I asked Jeremiah to switch seats with me, gave him the pillow to place against the window to prevent concussion and tried to sleep on my hand propped up on the arm rest. It worked, before to long I had fallen into a sweet dreamless sleep. THWACK! Another head but from Jeremiah, I looked to find my pillow wedged between his leg and the wall. I took it from him placed it on my hand and tried unsuccessfully to go back to sleep. I watched the world go by, sleepy villages and the occasional tall building. I wondered allowed about one particularly big city and Jer said it was the out skirts of Nairobi, it wasn’t  familiar at all but how would I know.

I woke up to some mountians. The little map we had showed Kilimanjaro to the south of Nairobi and so I guessed that one of them was it. Jer said none of them was impressive enough to be Kilimanjaro, which seemed fair enough.
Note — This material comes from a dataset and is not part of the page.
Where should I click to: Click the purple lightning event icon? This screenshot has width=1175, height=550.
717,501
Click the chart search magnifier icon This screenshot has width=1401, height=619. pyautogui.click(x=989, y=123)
An hour or 2 later after scaling the mountians we entered a large city full of sky scrapers and traffic, neither Jer or I had any idea where we were. He asked a few people on the bus and they didn’t know either, so I did the only logical thing and asked the people out the window, they looked scared and confused, Beckman climbed over the seat and said “we’re in Nairobi”. Not only was this embarrassing but it meant that we were only about half way through our journey at 1pm and would not be arriving in Dar es salaam at 2pm.